> _PROMPT_:
Would you pull out every line of the material that contains the string "computer"?

> _RECORDS SHOWN_:

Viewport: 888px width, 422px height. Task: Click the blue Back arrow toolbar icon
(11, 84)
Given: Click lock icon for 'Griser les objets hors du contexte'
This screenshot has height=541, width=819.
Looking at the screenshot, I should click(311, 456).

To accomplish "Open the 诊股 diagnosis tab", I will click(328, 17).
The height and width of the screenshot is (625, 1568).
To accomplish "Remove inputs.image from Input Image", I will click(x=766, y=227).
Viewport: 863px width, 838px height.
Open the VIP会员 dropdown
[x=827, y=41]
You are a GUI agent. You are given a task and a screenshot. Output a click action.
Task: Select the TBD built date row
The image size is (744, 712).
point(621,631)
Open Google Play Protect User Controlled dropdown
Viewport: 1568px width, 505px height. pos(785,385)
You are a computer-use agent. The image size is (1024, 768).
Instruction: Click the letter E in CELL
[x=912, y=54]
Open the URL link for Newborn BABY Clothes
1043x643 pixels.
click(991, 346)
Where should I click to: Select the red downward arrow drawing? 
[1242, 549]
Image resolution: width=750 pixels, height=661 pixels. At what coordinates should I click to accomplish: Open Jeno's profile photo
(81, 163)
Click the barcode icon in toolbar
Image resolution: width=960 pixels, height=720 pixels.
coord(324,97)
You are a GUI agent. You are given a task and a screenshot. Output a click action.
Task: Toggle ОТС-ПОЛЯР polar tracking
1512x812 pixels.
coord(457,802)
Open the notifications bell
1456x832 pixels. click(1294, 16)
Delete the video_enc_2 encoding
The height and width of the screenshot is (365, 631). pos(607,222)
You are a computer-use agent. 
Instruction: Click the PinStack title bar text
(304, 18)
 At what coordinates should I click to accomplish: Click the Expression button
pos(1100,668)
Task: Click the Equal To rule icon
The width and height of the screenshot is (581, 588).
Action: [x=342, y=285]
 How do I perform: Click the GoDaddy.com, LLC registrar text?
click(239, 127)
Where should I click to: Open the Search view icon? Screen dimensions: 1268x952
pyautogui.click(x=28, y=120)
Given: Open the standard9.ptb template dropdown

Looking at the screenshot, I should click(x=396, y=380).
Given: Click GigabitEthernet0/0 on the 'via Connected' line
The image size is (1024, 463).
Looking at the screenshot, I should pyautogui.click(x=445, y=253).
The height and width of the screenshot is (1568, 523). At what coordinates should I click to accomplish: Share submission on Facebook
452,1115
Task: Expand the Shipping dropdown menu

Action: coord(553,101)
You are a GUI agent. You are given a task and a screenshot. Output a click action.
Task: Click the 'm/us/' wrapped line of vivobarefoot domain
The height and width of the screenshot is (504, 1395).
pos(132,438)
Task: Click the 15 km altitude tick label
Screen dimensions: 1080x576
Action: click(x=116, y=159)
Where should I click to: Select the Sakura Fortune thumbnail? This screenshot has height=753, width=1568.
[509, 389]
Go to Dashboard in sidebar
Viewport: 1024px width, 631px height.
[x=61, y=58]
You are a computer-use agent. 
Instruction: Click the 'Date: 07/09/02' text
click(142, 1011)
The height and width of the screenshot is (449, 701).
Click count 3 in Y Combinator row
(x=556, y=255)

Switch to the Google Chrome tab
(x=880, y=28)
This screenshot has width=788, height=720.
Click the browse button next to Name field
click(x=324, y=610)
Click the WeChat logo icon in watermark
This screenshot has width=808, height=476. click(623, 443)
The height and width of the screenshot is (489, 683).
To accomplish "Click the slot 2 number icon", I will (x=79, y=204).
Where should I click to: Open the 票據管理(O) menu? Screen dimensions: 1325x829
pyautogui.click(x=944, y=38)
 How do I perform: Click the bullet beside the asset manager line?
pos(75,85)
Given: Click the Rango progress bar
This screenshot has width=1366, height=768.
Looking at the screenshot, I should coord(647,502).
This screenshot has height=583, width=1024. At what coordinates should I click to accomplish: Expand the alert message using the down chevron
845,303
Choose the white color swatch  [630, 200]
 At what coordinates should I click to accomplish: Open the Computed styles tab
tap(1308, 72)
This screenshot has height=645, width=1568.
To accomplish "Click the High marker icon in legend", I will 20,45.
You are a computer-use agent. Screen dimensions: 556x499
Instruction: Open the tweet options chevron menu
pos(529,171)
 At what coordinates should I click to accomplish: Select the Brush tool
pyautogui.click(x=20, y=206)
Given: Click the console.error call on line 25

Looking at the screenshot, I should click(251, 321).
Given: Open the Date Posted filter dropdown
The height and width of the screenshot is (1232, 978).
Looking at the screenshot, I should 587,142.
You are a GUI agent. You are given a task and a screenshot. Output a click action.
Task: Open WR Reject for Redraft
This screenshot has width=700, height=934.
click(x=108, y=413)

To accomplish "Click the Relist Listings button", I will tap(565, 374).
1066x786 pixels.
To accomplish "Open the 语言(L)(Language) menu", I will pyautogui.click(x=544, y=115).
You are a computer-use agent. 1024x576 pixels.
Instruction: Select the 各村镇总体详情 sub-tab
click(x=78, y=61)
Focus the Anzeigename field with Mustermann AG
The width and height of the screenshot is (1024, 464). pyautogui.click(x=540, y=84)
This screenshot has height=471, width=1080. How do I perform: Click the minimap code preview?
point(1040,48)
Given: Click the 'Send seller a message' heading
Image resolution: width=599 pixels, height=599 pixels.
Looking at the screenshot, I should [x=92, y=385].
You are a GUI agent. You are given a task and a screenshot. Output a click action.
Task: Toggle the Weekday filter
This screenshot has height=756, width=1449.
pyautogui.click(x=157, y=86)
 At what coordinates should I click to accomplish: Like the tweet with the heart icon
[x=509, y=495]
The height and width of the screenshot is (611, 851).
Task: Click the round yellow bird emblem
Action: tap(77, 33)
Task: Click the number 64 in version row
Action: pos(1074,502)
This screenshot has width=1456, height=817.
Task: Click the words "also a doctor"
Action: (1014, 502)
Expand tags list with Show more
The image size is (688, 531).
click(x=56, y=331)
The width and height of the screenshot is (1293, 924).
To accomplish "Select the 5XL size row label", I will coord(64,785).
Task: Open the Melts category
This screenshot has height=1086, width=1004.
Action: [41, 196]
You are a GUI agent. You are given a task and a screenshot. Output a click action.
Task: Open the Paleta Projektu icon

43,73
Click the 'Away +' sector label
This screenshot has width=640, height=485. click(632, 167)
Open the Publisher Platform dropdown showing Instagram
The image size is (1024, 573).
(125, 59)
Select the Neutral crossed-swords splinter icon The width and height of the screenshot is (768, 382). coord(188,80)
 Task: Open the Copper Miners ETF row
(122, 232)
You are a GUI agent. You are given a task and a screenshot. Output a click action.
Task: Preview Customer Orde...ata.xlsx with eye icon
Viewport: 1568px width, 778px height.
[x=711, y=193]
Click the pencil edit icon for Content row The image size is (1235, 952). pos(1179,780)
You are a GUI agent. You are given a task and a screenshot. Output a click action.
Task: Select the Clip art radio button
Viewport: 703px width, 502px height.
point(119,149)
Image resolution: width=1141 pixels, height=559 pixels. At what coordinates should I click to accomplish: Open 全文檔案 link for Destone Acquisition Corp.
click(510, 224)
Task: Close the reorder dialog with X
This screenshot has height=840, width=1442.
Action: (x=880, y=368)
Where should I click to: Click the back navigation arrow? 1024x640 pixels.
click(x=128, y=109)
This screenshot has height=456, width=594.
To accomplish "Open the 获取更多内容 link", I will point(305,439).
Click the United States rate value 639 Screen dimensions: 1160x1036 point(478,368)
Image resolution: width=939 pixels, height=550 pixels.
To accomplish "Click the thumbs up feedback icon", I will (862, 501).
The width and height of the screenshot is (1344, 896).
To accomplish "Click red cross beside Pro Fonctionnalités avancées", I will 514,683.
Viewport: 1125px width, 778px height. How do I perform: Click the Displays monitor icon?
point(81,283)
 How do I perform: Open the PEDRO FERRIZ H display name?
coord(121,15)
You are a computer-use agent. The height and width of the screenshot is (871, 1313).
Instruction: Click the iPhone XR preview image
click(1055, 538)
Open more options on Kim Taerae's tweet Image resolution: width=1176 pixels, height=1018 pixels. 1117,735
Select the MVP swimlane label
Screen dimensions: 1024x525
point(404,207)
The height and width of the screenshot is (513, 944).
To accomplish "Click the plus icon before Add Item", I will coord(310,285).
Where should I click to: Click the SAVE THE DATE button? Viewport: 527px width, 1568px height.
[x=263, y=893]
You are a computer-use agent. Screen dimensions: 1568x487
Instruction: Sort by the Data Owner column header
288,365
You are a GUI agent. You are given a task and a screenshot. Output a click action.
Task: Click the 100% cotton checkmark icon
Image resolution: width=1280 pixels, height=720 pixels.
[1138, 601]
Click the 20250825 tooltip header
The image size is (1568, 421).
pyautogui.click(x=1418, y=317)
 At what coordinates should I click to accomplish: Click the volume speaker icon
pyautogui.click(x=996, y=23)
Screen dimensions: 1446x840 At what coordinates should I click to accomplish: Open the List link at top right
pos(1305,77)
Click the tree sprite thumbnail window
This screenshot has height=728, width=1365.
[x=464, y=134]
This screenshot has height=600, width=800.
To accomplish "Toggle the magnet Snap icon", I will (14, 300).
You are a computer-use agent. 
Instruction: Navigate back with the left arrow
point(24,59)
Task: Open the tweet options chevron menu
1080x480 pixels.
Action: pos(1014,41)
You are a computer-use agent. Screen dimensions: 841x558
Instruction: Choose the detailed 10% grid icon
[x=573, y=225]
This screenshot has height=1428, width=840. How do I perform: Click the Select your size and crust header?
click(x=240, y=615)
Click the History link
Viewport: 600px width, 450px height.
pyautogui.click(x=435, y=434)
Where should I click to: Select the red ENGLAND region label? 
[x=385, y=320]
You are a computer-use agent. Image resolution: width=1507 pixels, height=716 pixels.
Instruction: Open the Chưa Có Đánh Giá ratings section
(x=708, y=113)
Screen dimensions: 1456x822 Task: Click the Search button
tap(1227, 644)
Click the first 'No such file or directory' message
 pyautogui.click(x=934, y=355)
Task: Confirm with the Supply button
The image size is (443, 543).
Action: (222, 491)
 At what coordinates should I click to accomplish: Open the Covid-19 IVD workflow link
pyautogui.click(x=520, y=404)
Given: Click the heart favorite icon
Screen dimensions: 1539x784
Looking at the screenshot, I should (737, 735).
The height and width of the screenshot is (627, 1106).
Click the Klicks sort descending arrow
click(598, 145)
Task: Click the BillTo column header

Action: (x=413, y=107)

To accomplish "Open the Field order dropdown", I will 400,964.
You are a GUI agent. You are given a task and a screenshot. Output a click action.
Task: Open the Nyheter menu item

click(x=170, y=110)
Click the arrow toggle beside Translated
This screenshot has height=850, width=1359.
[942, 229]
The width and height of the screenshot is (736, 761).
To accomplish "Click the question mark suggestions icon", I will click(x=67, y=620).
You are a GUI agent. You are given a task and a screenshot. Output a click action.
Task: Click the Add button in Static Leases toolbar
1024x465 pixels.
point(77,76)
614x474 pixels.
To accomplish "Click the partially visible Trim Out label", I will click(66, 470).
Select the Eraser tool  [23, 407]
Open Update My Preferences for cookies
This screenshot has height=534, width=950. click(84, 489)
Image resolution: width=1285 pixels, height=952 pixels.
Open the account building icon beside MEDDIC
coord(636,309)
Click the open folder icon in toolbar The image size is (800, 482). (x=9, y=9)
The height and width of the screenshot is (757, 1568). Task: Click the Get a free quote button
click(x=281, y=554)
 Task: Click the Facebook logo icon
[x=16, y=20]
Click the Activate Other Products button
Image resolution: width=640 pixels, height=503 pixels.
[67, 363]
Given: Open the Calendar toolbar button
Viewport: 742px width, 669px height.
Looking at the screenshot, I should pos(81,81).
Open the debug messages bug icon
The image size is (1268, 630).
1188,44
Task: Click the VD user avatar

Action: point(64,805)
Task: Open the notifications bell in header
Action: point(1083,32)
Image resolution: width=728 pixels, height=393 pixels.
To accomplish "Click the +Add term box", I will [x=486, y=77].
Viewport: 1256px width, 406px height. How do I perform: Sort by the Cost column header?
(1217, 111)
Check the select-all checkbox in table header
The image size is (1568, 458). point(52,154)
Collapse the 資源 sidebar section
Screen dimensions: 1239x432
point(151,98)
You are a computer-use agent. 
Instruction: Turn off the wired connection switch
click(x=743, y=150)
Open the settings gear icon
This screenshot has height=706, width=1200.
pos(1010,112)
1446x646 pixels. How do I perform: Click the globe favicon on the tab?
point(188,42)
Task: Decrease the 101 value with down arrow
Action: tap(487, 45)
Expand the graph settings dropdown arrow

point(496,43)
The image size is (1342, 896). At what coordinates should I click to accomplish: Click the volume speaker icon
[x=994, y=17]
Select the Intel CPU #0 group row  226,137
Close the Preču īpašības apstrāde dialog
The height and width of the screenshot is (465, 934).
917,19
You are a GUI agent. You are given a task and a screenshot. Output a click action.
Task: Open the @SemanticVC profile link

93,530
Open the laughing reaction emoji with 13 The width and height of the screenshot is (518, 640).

> _WRITTEN ANSWER_:
You are a computer-use agent. The image size is (1024, 768).
You are a computer-use agent. 
You are a computer-use agent. 
You are a computer-use agent. Screen dimensions: 556x499
You are a computer-use agent. 1024x576 pixels.
You are a computer-use agent. The height and width of the screenshot is (871, 1313).
You are a computer-use agent. Screen dimensions: 1568x487
You are a computer-use agent. 
You are a computer-use agent. Screen dimensions: 841x558
You are a computer-use agent. Image resolution: width=1507 pixels, height=716 pixels.
You are a computer-use agent. 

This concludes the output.